(Saved entries)
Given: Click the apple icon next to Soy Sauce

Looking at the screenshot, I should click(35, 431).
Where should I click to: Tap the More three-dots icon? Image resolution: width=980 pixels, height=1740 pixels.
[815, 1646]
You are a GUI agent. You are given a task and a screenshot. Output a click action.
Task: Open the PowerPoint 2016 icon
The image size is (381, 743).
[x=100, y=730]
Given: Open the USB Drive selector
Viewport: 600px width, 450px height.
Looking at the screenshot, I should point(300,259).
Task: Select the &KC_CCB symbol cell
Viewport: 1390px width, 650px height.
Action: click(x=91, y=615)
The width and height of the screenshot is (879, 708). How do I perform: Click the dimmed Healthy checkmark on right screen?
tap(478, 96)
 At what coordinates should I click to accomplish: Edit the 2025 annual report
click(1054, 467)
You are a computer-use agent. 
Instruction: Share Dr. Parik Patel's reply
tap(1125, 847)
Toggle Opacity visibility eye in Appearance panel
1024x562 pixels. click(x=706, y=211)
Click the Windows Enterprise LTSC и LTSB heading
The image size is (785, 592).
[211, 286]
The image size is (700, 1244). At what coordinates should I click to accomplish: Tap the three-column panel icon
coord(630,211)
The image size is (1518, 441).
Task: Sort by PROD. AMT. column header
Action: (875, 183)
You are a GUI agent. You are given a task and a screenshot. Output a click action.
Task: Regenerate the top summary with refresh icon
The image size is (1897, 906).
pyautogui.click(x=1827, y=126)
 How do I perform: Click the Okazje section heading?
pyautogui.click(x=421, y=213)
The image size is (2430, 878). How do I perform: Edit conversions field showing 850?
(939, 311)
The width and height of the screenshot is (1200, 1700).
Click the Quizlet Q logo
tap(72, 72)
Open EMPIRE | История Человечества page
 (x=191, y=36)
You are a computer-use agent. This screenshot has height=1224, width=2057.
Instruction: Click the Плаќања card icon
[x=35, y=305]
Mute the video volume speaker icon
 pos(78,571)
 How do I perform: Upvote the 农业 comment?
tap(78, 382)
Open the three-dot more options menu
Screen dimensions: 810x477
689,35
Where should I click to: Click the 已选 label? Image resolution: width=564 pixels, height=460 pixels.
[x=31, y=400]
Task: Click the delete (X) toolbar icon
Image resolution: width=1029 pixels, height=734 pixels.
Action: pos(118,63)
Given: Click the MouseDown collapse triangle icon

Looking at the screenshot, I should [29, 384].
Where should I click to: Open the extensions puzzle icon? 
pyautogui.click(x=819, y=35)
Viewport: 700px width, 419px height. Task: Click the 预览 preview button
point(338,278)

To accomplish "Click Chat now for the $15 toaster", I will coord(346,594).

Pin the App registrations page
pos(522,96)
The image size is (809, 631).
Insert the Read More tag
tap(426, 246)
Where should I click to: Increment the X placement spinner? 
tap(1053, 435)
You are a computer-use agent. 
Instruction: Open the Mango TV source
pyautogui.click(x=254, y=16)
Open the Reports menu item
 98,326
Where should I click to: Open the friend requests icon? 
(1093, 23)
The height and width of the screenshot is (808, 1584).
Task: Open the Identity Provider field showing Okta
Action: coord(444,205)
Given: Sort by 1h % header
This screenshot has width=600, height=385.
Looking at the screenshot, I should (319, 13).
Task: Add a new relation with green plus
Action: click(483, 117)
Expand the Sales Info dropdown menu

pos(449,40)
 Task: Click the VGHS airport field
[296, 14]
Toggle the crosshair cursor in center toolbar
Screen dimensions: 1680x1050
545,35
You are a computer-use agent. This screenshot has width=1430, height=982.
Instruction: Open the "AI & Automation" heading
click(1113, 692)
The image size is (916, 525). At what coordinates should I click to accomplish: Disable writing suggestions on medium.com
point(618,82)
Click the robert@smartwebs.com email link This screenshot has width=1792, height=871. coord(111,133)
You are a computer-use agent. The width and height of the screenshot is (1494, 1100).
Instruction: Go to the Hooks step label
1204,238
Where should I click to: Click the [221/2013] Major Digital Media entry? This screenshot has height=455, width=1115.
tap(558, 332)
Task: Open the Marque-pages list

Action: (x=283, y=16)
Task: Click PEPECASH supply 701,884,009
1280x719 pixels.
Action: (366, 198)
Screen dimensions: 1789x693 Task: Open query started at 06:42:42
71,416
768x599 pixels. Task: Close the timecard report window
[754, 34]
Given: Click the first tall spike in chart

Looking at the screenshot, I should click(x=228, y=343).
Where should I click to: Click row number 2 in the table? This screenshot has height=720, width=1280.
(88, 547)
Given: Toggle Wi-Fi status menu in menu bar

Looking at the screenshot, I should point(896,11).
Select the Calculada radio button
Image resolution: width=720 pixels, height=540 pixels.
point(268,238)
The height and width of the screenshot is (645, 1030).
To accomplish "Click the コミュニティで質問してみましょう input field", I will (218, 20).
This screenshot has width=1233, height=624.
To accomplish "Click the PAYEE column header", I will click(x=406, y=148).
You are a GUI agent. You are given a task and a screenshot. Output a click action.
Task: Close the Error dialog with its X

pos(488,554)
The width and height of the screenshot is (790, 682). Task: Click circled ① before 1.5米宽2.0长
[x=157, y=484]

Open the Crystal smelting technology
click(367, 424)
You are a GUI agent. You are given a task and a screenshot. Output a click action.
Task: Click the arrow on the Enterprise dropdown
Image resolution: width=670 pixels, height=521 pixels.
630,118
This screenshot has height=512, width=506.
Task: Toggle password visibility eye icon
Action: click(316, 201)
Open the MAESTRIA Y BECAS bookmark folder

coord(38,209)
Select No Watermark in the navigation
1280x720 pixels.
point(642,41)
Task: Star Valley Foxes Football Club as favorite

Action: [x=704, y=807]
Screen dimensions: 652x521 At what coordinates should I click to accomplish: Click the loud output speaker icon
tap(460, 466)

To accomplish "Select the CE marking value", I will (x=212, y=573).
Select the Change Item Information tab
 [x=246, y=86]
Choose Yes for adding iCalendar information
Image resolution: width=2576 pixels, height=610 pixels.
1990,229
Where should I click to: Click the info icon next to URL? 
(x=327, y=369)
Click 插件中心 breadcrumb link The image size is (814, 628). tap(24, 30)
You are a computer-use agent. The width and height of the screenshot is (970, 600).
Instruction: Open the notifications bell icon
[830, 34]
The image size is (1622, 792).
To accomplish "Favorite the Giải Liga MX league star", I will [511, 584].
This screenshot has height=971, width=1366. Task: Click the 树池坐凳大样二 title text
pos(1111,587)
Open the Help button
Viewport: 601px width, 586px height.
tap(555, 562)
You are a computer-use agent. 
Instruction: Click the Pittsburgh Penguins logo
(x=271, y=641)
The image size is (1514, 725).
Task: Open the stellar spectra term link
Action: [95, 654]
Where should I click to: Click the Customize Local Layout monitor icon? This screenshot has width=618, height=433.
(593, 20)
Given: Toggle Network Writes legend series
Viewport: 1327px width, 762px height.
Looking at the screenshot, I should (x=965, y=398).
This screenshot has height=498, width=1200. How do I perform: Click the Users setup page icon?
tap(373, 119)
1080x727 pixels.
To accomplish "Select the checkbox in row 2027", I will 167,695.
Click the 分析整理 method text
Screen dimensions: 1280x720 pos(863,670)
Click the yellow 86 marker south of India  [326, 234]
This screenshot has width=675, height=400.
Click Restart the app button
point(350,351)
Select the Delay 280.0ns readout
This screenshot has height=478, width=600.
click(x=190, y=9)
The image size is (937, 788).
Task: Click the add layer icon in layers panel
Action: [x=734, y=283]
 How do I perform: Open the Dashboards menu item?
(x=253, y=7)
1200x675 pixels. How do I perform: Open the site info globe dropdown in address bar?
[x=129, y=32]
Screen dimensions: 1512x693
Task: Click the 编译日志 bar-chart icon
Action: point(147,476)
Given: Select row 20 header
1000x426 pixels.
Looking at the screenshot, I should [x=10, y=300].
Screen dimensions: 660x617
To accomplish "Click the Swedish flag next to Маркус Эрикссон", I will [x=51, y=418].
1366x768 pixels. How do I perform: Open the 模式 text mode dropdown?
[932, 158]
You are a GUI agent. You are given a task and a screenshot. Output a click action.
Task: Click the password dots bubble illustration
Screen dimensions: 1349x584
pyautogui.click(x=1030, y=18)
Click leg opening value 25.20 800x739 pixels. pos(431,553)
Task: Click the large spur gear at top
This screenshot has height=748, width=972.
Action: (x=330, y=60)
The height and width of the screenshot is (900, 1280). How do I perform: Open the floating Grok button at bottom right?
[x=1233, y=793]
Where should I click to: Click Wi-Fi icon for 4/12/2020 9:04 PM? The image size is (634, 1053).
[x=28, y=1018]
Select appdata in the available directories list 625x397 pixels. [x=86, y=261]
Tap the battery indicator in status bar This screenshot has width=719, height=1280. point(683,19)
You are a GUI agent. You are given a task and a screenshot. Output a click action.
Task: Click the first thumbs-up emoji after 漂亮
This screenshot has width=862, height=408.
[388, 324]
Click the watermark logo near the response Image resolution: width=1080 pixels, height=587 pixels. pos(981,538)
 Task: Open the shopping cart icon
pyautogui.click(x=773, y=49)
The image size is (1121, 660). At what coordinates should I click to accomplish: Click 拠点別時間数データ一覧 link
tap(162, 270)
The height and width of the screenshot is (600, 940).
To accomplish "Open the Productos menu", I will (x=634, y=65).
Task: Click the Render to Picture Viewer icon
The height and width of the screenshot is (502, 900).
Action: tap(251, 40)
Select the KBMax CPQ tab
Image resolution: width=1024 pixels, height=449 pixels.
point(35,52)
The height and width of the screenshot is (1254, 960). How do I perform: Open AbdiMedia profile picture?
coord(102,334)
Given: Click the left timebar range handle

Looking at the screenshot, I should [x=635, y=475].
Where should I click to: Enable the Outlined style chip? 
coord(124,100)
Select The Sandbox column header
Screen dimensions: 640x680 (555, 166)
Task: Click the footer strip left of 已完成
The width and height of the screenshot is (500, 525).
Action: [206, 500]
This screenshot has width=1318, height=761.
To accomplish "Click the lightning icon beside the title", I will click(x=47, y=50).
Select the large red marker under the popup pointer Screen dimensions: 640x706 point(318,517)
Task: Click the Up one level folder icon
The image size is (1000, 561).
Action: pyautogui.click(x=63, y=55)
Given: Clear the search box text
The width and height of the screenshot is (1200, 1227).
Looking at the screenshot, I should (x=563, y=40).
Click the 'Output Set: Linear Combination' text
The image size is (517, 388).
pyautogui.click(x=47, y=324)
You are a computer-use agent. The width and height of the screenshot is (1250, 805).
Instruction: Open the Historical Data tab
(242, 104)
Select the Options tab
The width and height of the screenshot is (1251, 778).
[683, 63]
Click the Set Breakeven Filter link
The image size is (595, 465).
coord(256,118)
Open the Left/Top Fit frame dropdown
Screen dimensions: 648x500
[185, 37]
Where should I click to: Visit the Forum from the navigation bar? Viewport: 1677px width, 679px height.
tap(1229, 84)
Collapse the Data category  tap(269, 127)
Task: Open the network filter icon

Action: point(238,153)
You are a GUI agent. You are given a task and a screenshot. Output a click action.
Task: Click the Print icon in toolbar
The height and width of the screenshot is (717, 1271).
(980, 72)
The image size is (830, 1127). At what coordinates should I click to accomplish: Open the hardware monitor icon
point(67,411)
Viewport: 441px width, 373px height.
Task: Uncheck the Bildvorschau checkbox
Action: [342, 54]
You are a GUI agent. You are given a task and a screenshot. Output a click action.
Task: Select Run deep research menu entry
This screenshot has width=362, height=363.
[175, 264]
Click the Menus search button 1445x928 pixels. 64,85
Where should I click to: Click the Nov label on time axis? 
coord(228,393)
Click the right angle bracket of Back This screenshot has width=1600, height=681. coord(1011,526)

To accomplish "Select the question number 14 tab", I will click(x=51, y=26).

* INSTRUCTIONS FOR THE TASK
Could you set down, word for word, only the lines above from the line with "Instruction: Open the Historical Data tab" to the line with "Open the Left/Top Fit frame dropdown", including both?

* TASK RESULT
Instruction: Open the Historical Data tab
(242, 104)
Select the Options tab
The width and height of the screenshot is (1251, 778).
[683, 63]
Click the Set Breakeven Filter link
The image size is (595, 465).
coord(256,118)
Open the Left/Top Fit frame dropdown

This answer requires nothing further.